Direction | Rewrite each of the lines below in full, but multiply every coordinate in the answers by 0.7 and round to the nearest whole number, rounding halves up. Leave the pictures out.
--- Start Exercise materials ---
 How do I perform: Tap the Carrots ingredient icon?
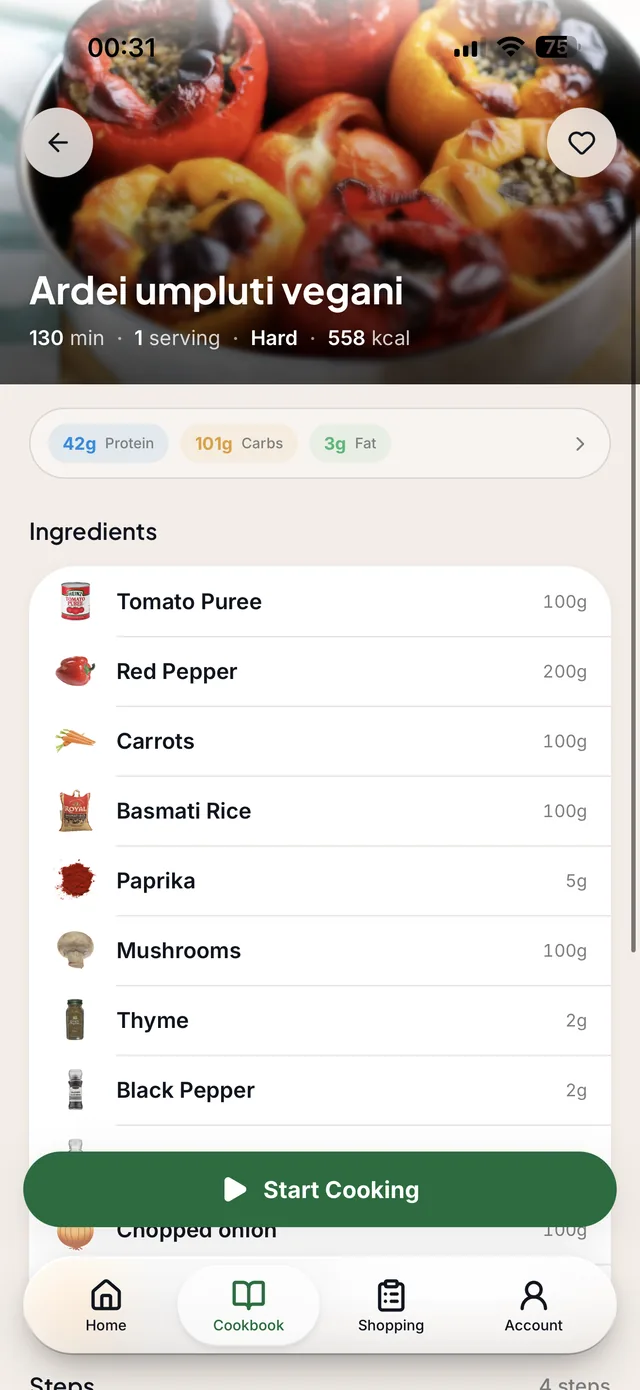(x=75, y=741)
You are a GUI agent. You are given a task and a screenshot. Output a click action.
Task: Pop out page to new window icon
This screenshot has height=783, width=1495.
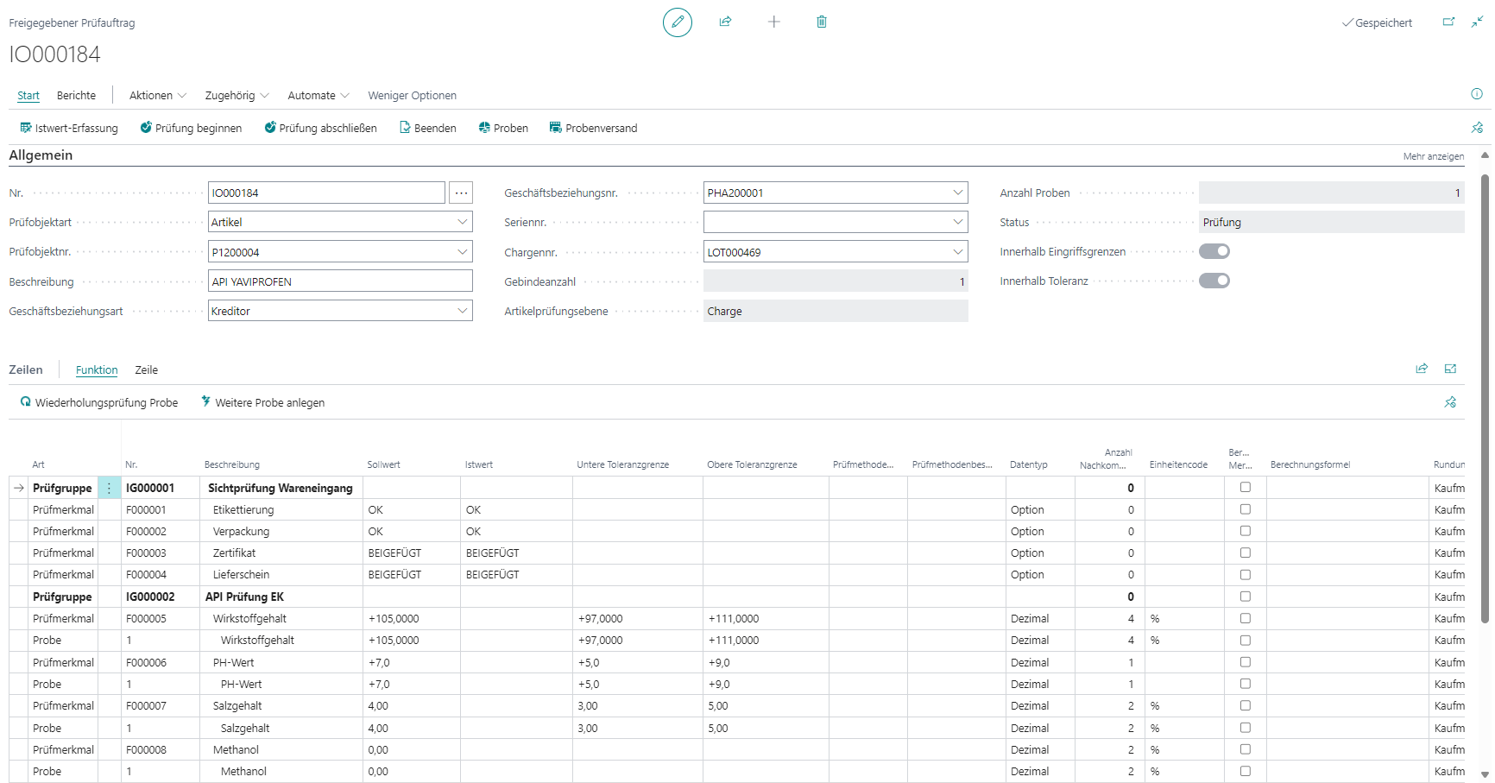(x=1449, y=19)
--- End Exercise materials ---
Answer to this task |
 How do I perform: Tap the Carrots ingredient icon?
(x=53, y=519)
You are a GUI agent. You are given a task and a screenshot. Output a click action.
Task: Pop out page to new window icon
This screenshot has height=783, width=1495.
(x=1014, y=13)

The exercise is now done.